Come ci conferma il rapporto “Centralità periferica” «in Emilia-Romagna, quasi il 29% della superficie territoriale è classificabile come “area periferica”. Ciò significa che circa un comune emiliano romagnolo su quattro, corrispondente al 24,2%, rientra in questa categoria. Il 6,4% degli abitanti della regione vive in un territorio periferico, come il 7,2% (cioè più di 36mila imprese)», dichiara Cestari del centro studi Sintesi.

Caratterizzate da calo demografico significativo, particolarmente accentuato nell’ultimo decennio con una diminuzione del 4,8%, queste aree risentono anche dell’invecchiamento della popolazione, dal decremento delle nascite, con un saldo naturale ampiamente negativo pari a 7,9 per mille e dallo spopolamento da parte dei giovani in cerca di opportunità di lavoro in città. La conseguenza è che, per esempio, nella regione dell’Emilia-Romagna, negli ultimi dieci anni le imprese nelle aree periferiche hanno registrato una netta contrazione del 8,8%, mentre si è osservata una leggera crescita nei poli urbani.

Quattro prospettive per la valorizzazione delle aree interne

L’analisi dell’Osservatorio è stata l’occasione sia di guardare, attraverso i dati, una fotografia delle difficoltà delle aree interne, ma anche di pensare a delle traiettorie da seguire per valorizzare queste zone. Le quattro direttrici chiave per una strategia che sviluppi i territori periferici sono:

  • Tutela del territorio e qualità della vita: le aree periferiche rivestono un ruolo di cruciale importanza per la salvaguardia e la tenuta complessiva del territorio.
  • Tradizioni locali e turismo green: le potenzialità di queste zone in tema di turismo vanno lette in funzione della possibilità di sviluppo di micro-filiere turistiche, soprattutto dedicate al turismo ambientale e naturalistico, come anche culturale legato alla conoscenza di saperi antichi, tradizioni ed eccellenze enogastronomiche.
  • Il digitale può rendere attrattivo anche per le nuove generazioni vivere e lavorare nelle aree periferiche grazie ai nuovi modi di organizzare il lavoro, tra smartworking  e flessibilità.
  • Per rendere attrattivi questi luoghi (e convincere la popolazione più giovane a restare) è indispensabile ampliare l’offerta dei servizi comunali attraverso una progettazione amministrativa pluriennale, sovracomunale e partecipata.
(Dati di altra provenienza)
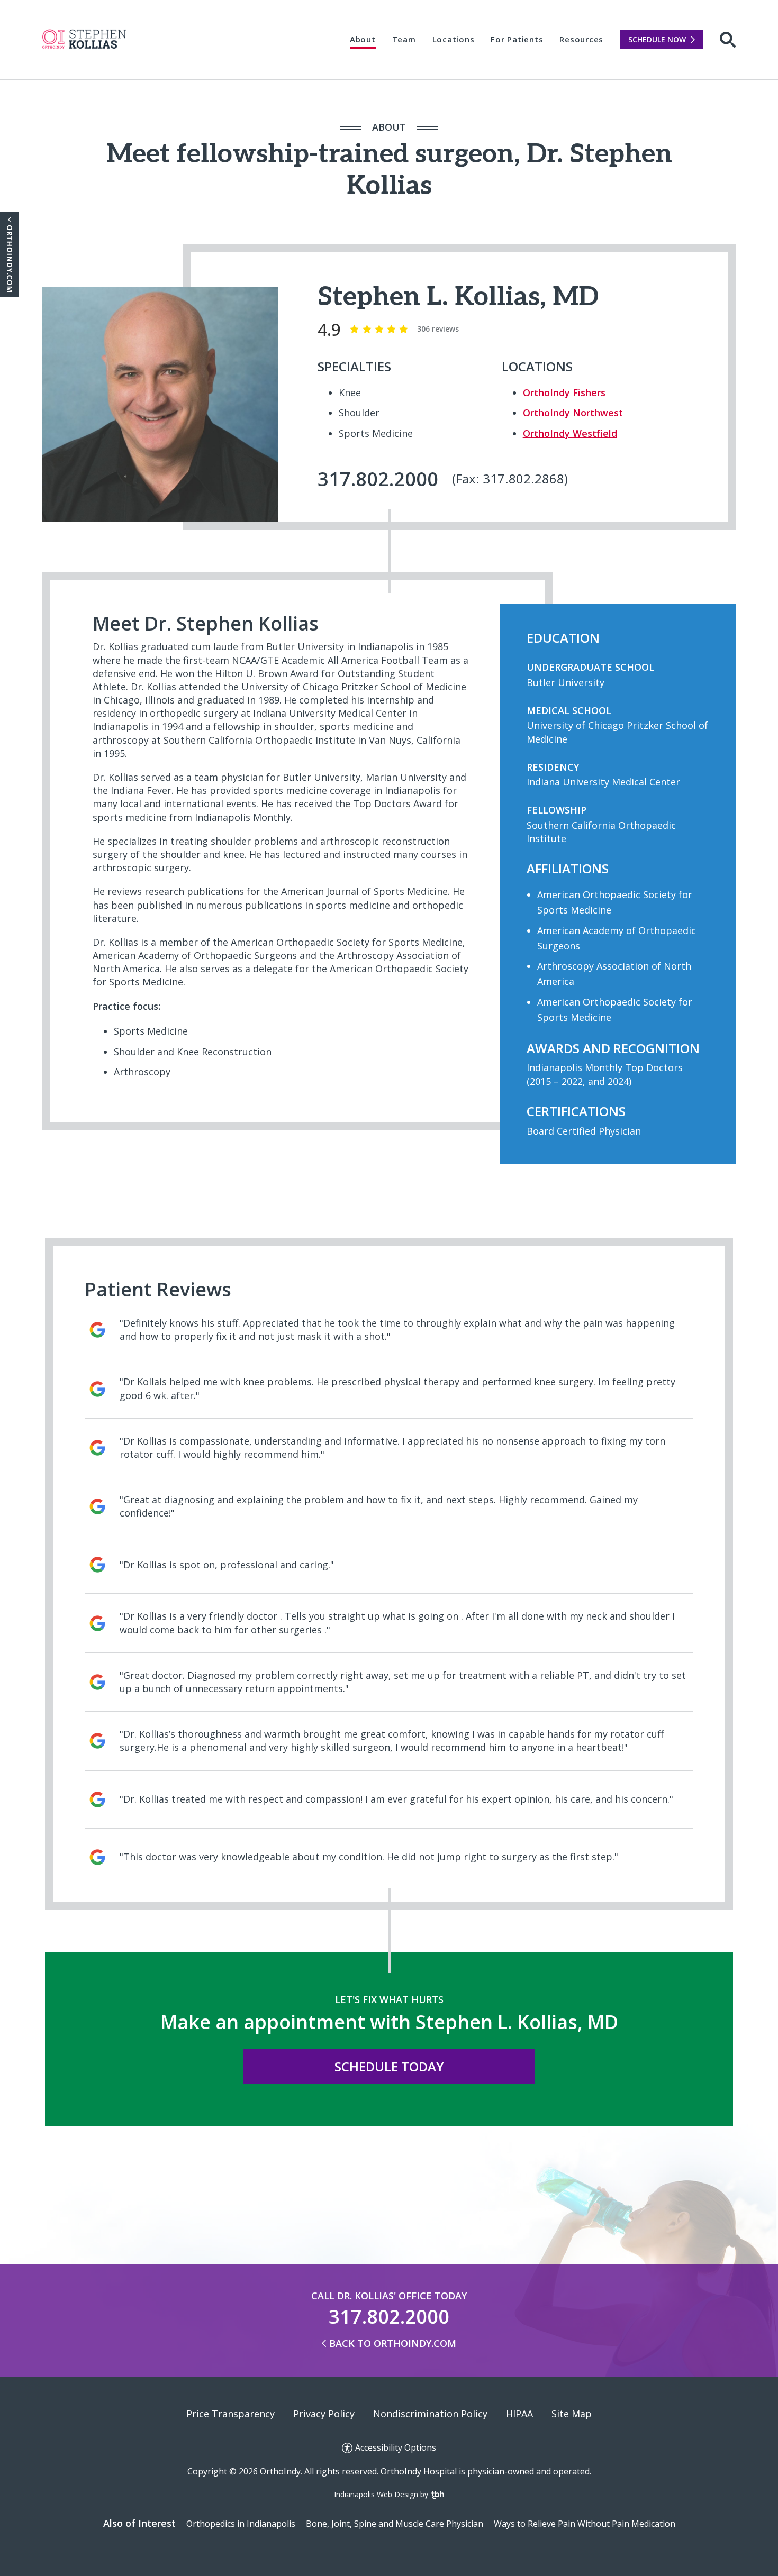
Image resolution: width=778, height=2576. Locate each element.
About (363, 39)
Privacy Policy (324, 2414)
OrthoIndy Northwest (573, 412)
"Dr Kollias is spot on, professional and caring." (227, 1564)
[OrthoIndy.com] (9, 254)
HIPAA (519, 2414)
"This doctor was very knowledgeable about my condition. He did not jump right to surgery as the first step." (369, 1856)
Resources (581, 39)
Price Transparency (230, 2414)
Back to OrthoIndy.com (392, 2343)
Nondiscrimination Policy (430, 2414)
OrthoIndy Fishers (564, 392)
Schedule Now (657, 39)
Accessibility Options (395, 2448)
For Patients (517, 39)
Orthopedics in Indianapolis (240, 2523)
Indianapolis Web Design (376, 2494)
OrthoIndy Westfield (570, 433)
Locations (453, 39)
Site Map (571, 2414)
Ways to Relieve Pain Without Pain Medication (584, 2523)
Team (404, 39)
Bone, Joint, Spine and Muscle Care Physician (394, 2523)
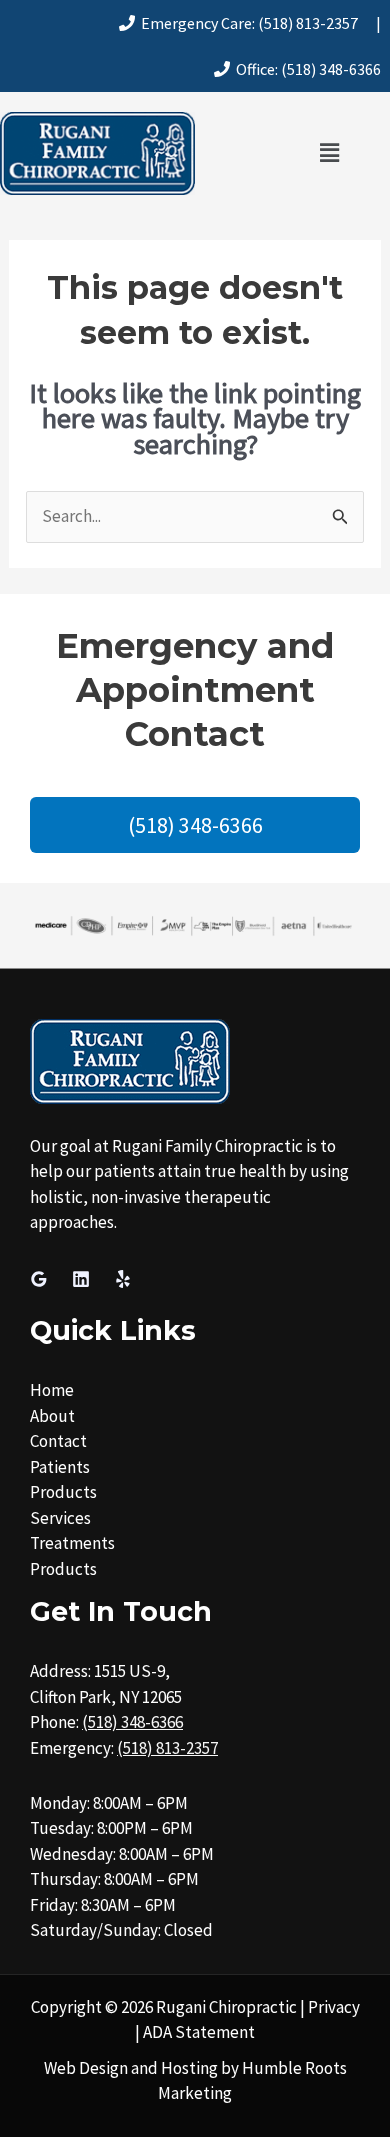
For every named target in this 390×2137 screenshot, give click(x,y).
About (52, 1416)
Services (60, 1518)
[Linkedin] (81, 1279)
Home (52, 1390)
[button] (329, 153)
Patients (60, 1467)
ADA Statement (199, 2032)
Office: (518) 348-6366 (305, 69)
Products (63, 1492)
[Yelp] (123, 1279)
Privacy (334, 2007)
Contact (58, 1441)
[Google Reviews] (39, 1279)
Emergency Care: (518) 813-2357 (246, 23)
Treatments (72, 1543)
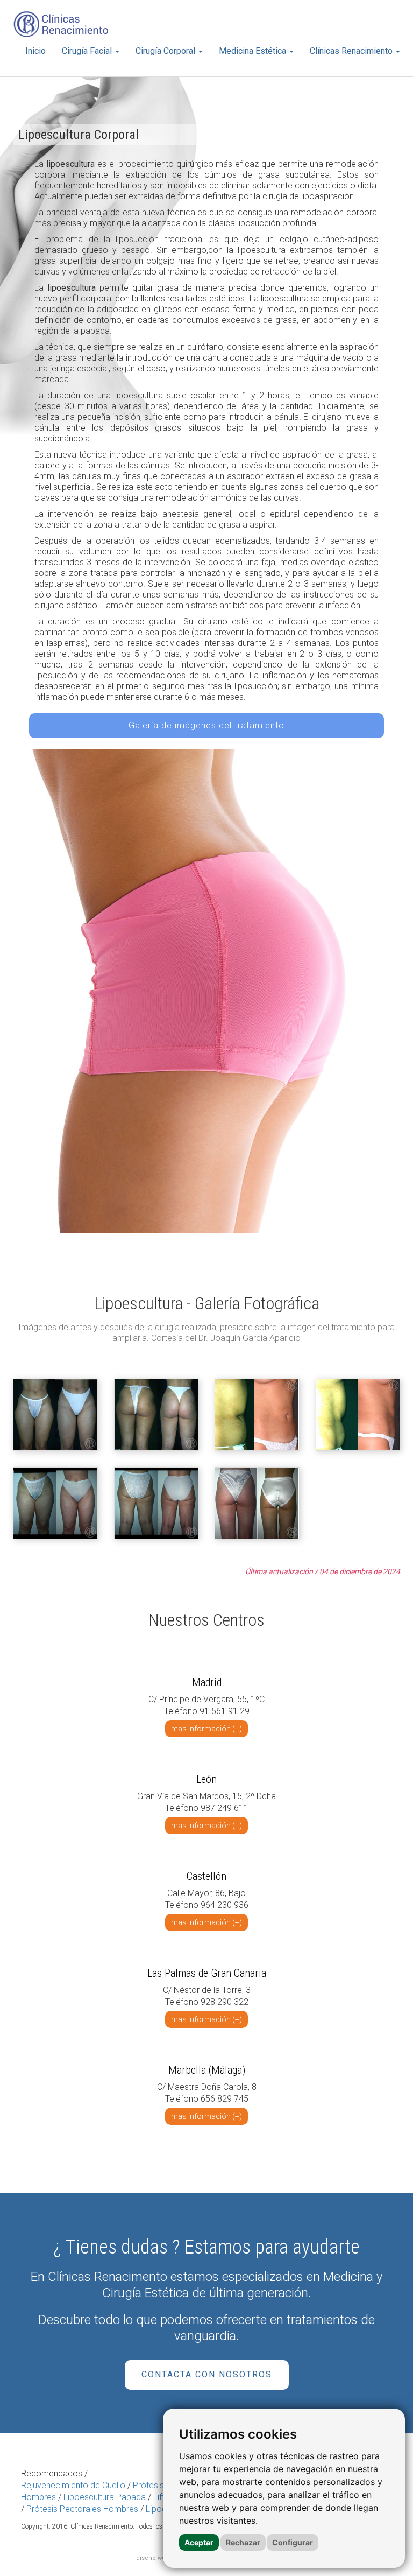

«Le aree periferiche offrono un potenziale economico che deve essere valorizzato attraverso strategie mirate. Il loro sviluppo richiede un approccio integrato, che tenga conto delle risorse naturali, culturali ed economiche locali, promuovendo la collaborazione tra attori pubblici e privati e investendo nella qualità dei servizi offerti. Solo così sarà possibile garantire la salvaguardia del territorio e la creazione di opportunità economiche stabili e sostenibili», sottolinea il presidente di CNA Emilia-Romagna Cavini.

Fondamentali, quindi, i fondi strutturali europei e le risorse del PNRR e, soprattutto, un intervento da parte dello Stato per garantire le infrastrutture materiali e immateriali in zone caratterizzate da servizi che soffrono del fallimento di mercato. «Abbiamo provato a mettere in campo delle misure strutturali e pluriennali, servono risorse che guardino a politiche sul lungo periodo. Siamo consapevoli del fatto che i problemi sono tanti e che siamo in ritardo con la banda larga sull’appennino. I servizi su cui dobbiamo puntare sono sanità e scuola: i presidi sanitari della montagna non solo devono essere garantiti, ma anche implementati e supportati. E poi valorizzare e creare lavoro, aiutando le imprese a rimanere. La Regione ha destinato il 10% dei fondi strutturali europei alle aree montane e interne e su tutti i bandi è garantita una premialità per i territori montani», sottolinea l’assessore regionale Taruffi. L’appennino, quindi, non è solo un luogo problematico, ma è ricco di opportunità che bisogna valorizzare attraverso strategie capaci di immaginare un futuro in cui queste possano rifiorire.